Rick Santorum's controversial ally: Black preacher with history of extreme rhetoric

On paper, the Rev. O’Neal Dozier is a Republican candidate’s dream, a black minister who pastors a prominent church in Pompano Beach Florida and whose views and past ties to the Bush family have made him a darling in conservative Republican circles.

​That is, until he opens his mouth.

​Over the years, Rev. Dozier has spouted his share of self-inflicted controversy. In 2006, he derided Muslims as “terrorists” and labled Islam “a cult” during a debate over a mosque’s plans to move into a predominantly black neighborhood. Last October he used the same cult description on Mormonism. He called a Miami judge’s ruling to allow a gay man to adopt two foster children as “one of the worst cases of judicial activism we could ever see,” and he once said a Hilliary Clinton presidency would “inflame Muslims” because she’s a woman. And who can forget: gays ”… make God vomit.”

​The rhetorical flourishes occur a little too often, and the timing is usually problematic. The result: what starts as a political embrace dissolves into outright distancing. Former governors Jeb Bush and Charlie Crist have been down this road with Dozier. Bush ultimately forced Dozier to resign from the state panel that selects judicial nominations and then gubernatorial nominee Crist removed Dozier from a campaign advisory panel, dubbed “Strengthening Florida’s Families,” after the minister’s remarks about Islam.

More recently GOP presidential candidate Herman Cain began having second thoughts about Dozier’s involvement at a South Florida campaign rally. The Cain campaign refused to allow Dozier to give the invocation after inviting him to do so.  

Now it’s Rick Santorum’s turn.

​Rev. Dozier is the honorary chairman of Santorum’s Florida campaign, and his Worldwide Christian Center church was Santorum’s first campaign stop in a presidential primary where the one-time Republican senator from Pennsylvania hopes to show Florida Republicans that he’s the conservative alternative to Mitt Romney (Santorum delivered a sermon at the church on Sunday.)

Rev. Dozier once backed social conservative for president, former Arkansas Gov. Mike Huckabee, and he seems equally unflappable in his resolve to help Santorum.

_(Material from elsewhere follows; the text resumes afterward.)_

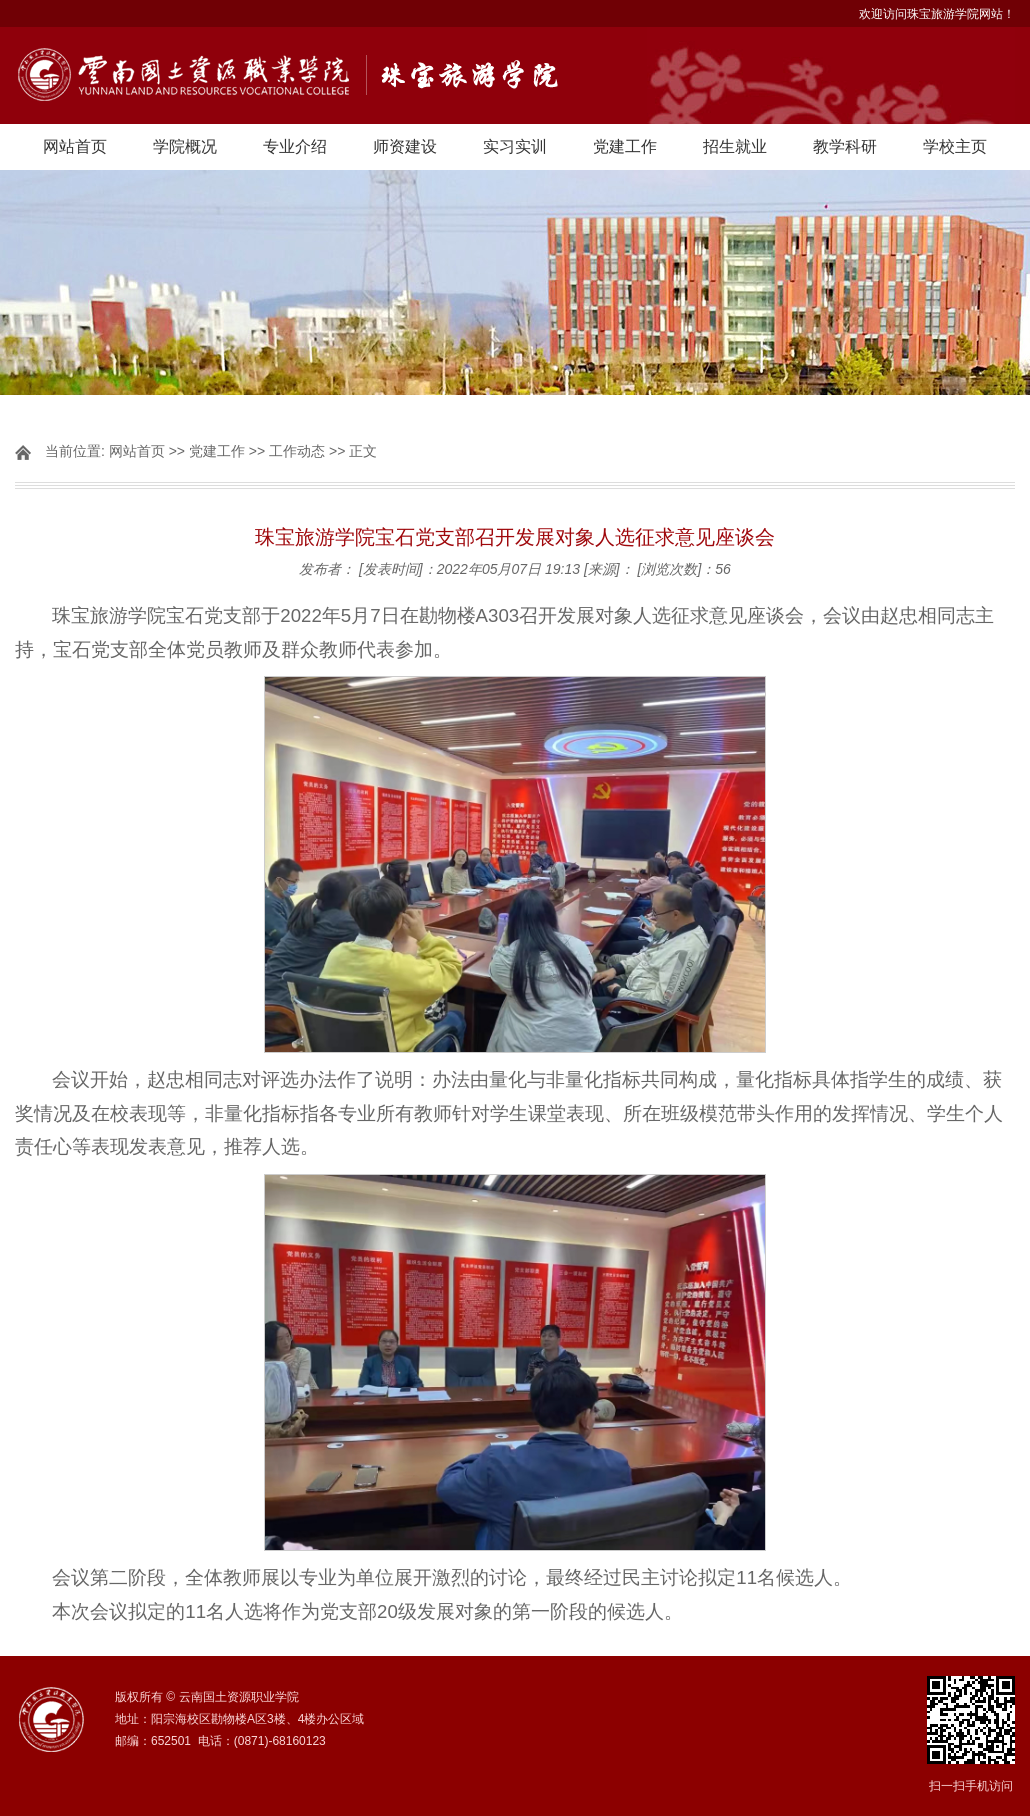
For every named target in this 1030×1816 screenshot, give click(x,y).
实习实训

​”The thing with Rick Santorum is he’s not a compromiser,” Rev. Dozier told the South Florida Sun Sentinel “He’s not a politically correct kind of guy. People are looking at him because of that. The reason he was so far back in the polls [before winning the Iowa caucuses] is he’s mild, he doesn’t have that charisma tha some of the other guys had. Also it’s because he’s heavy on those social issues.”

​”Those social issues are going to be very important because you have a large segment of the Republican Party weighing those issues very heavily,” he continued. “Abortion, same-sex marriage, those issues. They’re going to play a big role.”

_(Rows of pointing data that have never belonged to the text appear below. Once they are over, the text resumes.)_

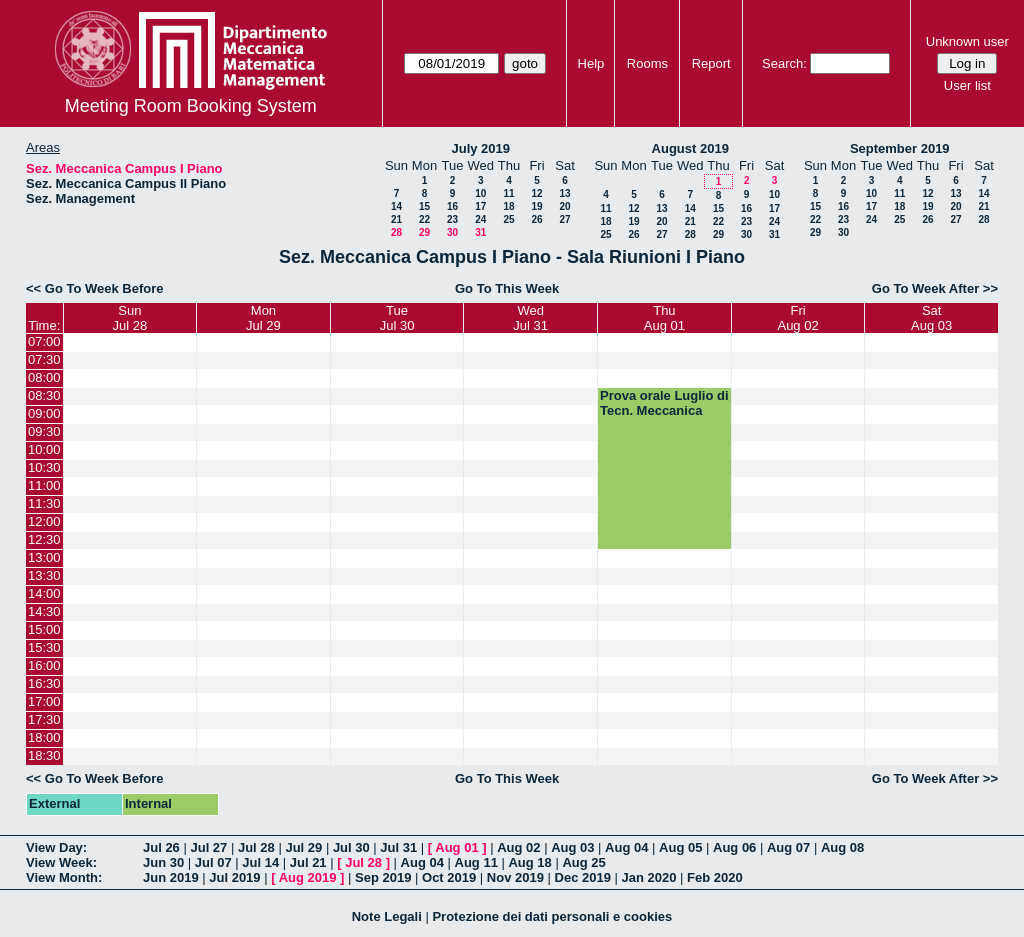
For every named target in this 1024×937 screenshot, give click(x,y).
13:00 (44, 557)
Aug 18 (529, 862)
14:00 (44, 593)
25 (508, 219)
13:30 (44, 575)
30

​Rev. Dozier’s analysis lies somewhere between optimistic and off base.

Social conservatives provide energy but no one is confusing Florida for Iowa. Fiscal conservatives worry more about the fate of small businesses, the nation’s slow economic recovery and its yawning debt and deficit. The other prominent bloc is libertarian, a group that abhors big government and government intrusion. Rev. Dozier may be upbeat about Santorum’s chances, but at the moment, all eyes in Florida’s Republican primary are on Romney and Gingrich.

Florida itself remains a difficult state for Santorum. With a population exceeding 18 million, door-to-door campaigning takes a backseat to media markets to reach voters, and media costs. After South Carolina, Santorum comes into Florida with an almost forgotten win in Iowa, a third place finish in a conservative southern state, and little resources and organization to compete effectively in Florida, where the Republican establishment largely backs Romney and what’s left leans toward Gingrich.

Enter Dozier, a disciple of the Christian Right’s D. James Kennedy who in 1985 began building his own social conservative church which now  exceeds 2,000 members. Usually adorned with his trademark “fade” hairdo and pinstripe suits, Dozier is usually upbeat and unflappable. He believes he’s found a soul-mate in fellow social conservative Santorum.

Romney, he told the South Florida Sun Sentinel, has three strikes against him.

“Number one, he’s a Mormon, and as a result of that 22 percent, according to a Gallup Poll in June said they would not cast a vote for a Mormon to be president of the United States,” he said. “Then you have the blacks. In order for a Republican to win the presidency, traditionally speaking, he must have at least 9 or 10 [percent] or more, of the black vote. Mitt Romney isn’t going to get that because he is a Mormon. In the heart of the Mormon religion there is this teaching that the black man was cursed. I believe that Obama’s surrogates will use that against him. The third minus is that the man is a flip flopper. Everybody knows that.”